# [PROBLEM STATEMENT]
Convert every line of the records below into a JSON list of strings, with one string per line and blank lines omitted.

»»

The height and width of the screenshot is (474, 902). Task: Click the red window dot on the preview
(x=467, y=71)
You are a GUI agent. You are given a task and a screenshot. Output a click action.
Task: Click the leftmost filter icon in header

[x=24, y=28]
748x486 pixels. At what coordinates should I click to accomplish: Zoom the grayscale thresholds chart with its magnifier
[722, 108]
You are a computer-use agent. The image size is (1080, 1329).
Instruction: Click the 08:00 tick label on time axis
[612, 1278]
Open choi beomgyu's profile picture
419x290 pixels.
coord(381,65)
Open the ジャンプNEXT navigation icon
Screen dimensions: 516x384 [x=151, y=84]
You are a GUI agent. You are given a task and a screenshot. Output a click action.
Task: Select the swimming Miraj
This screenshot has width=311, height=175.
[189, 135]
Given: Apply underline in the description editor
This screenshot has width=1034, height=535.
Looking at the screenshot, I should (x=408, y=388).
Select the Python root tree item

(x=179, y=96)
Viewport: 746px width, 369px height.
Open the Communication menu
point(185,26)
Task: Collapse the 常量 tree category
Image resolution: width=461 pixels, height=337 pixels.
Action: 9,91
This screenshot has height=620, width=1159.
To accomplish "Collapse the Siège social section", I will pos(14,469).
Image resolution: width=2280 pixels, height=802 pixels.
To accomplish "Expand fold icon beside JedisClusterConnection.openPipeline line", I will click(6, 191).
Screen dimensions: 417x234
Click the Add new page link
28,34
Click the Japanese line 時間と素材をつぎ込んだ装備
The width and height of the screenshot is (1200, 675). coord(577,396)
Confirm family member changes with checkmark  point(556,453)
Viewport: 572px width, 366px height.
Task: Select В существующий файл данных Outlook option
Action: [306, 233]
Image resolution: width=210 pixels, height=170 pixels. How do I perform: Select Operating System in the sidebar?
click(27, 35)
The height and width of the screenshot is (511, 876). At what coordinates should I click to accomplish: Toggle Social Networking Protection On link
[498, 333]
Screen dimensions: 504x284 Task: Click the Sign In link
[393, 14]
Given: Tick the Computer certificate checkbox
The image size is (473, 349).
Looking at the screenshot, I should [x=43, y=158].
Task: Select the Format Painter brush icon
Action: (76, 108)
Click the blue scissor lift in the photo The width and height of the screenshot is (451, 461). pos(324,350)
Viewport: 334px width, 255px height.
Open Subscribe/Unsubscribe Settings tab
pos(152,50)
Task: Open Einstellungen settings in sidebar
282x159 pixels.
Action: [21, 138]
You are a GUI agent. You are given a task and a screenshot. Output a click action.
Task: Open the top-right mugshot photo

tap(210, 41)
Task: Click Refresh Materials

««

# [EXERCISE RESULT]
[
  "The height and width of the screenshot is (474, 902). Task: Click the red window dot on the preview",
  "(x=467, y=71)",
  "You are a GUI agent. You are given a task and a screenshot. Output a click action.",
  "Task: Click the leftmost filter icon in header",
  "[x=24, y=28]",
  "748x486 pixels. At what coordinates should I click to accomplish: Zoom the grayscale thresholds chart with its magnifier",
  "[722, 108]",
  "You are a computer-use agent. The image size is (1080, 1329).",
  "Instruction: Click the 08:00 tick label on time axis",
  "[612, 1278]",
  "Open choi beomgyu's profile picture",
  "419x290 pixels.",
  "coord(381,65)",
  "Open the ジャンプNEXT navigation icon",
  "Screen dimensions: 516x384 [x=151, y=84]",
  "You are a GUI agent. You are given a task and a screenshot. Output a click action.",
  "Task: Select the swimming Miraj",
  "This screenshot has width=311, height=175.",
  "[189, 135]",
  "Given: Apply underline in the description editor",
  "This screenshot has width=1034, height=535.",
  "Looking at the screenshot, I should (x=408, y=388).",
  "Select the Python root tree item",
  "(x=179, y=96)",
  "Viewport: 746px width, 369px height.",
  "Open the Communication menu",
  "point(185,26)",
  "Task: Collapse the 常量 tree category",
  "Image resolution: width=461 pixels, height=337 pixels.",
  "Action: 9,91",
  "This screenshot has height=620, width=1159.",
  "To accomplish \"Collapse the Siège social section\", I will pos(14,469).",
  "Image resolution: width=2280 pixels, height=802 pixels.",
  "To accomplish \"Expand fold icon beside JedisClusterConnection.openPipeline line\", I will click(6, 191).",
  "Screen dimensions: 417x234",
  "Click the Add new page link",
  "28,34",
  "Click the Japanese line 時間と素材をつぎ込んだ装備",
  "The width and height of the screenshot is (1200, 675). coord(577,396)",
  "Confirm family member changes with checkmark  point(556,453)",
  "Viewport: 572px width, 366px height.",
  "Task: Select В существующий файл данных Outlook option",
  "Action: [306, 233]",
  "Image resolution: width=210 pixels, height=170 pixels. How do I perform: Select Operating System in the sidebar?",
  "click(27, 35)",
  "The height and width of the screenshot is (511, 876). At what coordinates should I click to accomplish: Toggle Social Networking Protection On link",
  "[498, 333]",
  "Screen dimensions: 504x284 Task: Click the Sign In link",
  "[393, 14]",
  "Given: Tick the Computer certificate checkbox",
  "The image size is (473, 349).",
  "Looking at the screenshot, I should [x=43, y=158].",
  "Task: Select the Format Painter brush icon",
  "Action: (76, 108)",
  "Click the blue scissor lift in the photo The width and height of the screenshot is (451, 461). pos(324,350)",
  "Viewport: 334px width, 255px height.",
  "Open Subscribe/Unsubscribe Settings tab",
  "pos(152,50)",
  "Task: Open Einstellungen settings in sidebar",
  "282x159 pixels.",
  "Action: [21, 138]",
  "You are a GUI agent. You are given a task and a screenshot. Output a click action.",
  "Task: Open the top-right mugshot photo",
  "tap(210, 41)",
  "Task: Click Refresh Materials"
]